La Société de développement de la Baie-James (SDBJ) est responsable de plusieurs chemins de bois et de la route Billy-Diamond. Le dimensionnement de ses ponceaux tient compte d’une majoration de 18 % des débits, pour prendre en compte les changements climatiques, selon une responsable des communications de la SDBJ.

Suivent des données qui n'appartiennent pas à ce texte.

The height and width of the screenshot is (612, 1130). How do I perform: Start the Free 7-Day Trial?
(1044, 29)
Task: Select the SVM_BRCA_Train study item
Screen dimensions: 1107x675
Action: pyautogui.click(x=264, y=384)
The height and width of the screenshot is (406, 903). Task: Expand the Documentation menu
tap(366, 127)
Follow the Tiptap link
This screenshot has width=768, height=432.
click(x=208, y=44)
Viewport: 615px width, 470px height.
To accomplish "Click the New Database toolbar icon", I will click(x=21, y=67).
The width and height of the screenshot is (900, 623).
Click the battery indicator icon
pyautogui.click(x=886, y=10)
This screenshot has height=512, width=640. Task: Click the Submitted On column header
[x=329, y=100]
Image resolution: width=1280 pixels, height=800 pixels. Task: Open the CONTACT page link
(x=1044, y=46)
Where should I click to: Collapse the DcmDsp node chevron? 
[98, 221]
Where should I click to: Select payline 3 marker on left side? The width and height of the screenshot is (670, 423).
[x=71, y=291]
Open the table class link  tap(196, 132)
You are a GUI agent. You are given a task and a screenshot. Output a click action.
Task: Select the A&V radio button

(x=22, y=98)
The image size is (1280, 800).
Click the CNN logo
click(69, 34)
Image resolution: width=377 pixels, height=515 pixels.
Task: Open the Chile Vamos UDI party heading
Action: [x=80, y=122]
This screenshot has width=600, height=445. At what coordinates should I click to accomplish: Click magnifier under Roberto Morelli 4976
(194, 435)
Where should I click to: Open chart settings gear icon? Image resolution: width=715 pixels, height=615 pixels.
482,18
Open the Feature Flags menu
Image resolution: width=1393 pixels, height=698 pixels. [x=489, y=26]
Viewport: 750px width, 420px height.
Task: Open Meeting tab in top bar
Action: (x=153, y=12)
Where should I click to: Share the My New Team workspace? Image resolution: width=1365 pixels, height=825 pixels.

Adaptation des infrastructures

Hydro-Québec a contribué à la production du rapport du 5 avril. « On avait déjà les données, précise le conseiller en expertise environnementale Jean-Philippe Martin. On travaille activement […] à trouver les mécanismes pour s’assurer que chez Hydro-Québec, on ait accès à cette information pour la considérer dans toute nos activités, autant l’ingénierie que l’exploitation. »
La société d’État, qui avait participé à la création d’Ouranos, s’est récemment dotée d’un comité sur les changements climatiques pour évaluer les risques et les impacts des changements climatiques et finalise un plan d’adaptation sur ce thème.

Feux de forêt

En parallèle, Hydro-Québec travaille avec Ouranos et le professeur de l’Université du Québec à Rimouski, Dominique Arsenault, sur les feux de forêts dans le secteur du triangle Chisasibi, Wemindji et Radisson, du complexe La Grande et de la route Transtaïga.
« On se demande si, avec l’impact des changements climatiques, les risques de feu seront ou non amplifiés, résume Isabelle Chartier, du Centre de recherche d’Hydro-Québec. Le rapport final devrait être prêt cet automne. »

Il vise aussi à évaluer les mesures d’atténuation des feux menaçant les infrastructures.

M. Arsenault aurait réussi à démontrer l’impact de l’âge d’un peuplement d’arbres dans les feux de forêt, affirme Jean-Philippe Martin.
Commandé en février 2020 par le MTQ au cout de 164 000 $, le Portrait climatique régional a été réalisé, outre les organismes précités, par Ouranos et le ministère de l’Environnement et de la Lutte contre les changements climatiques.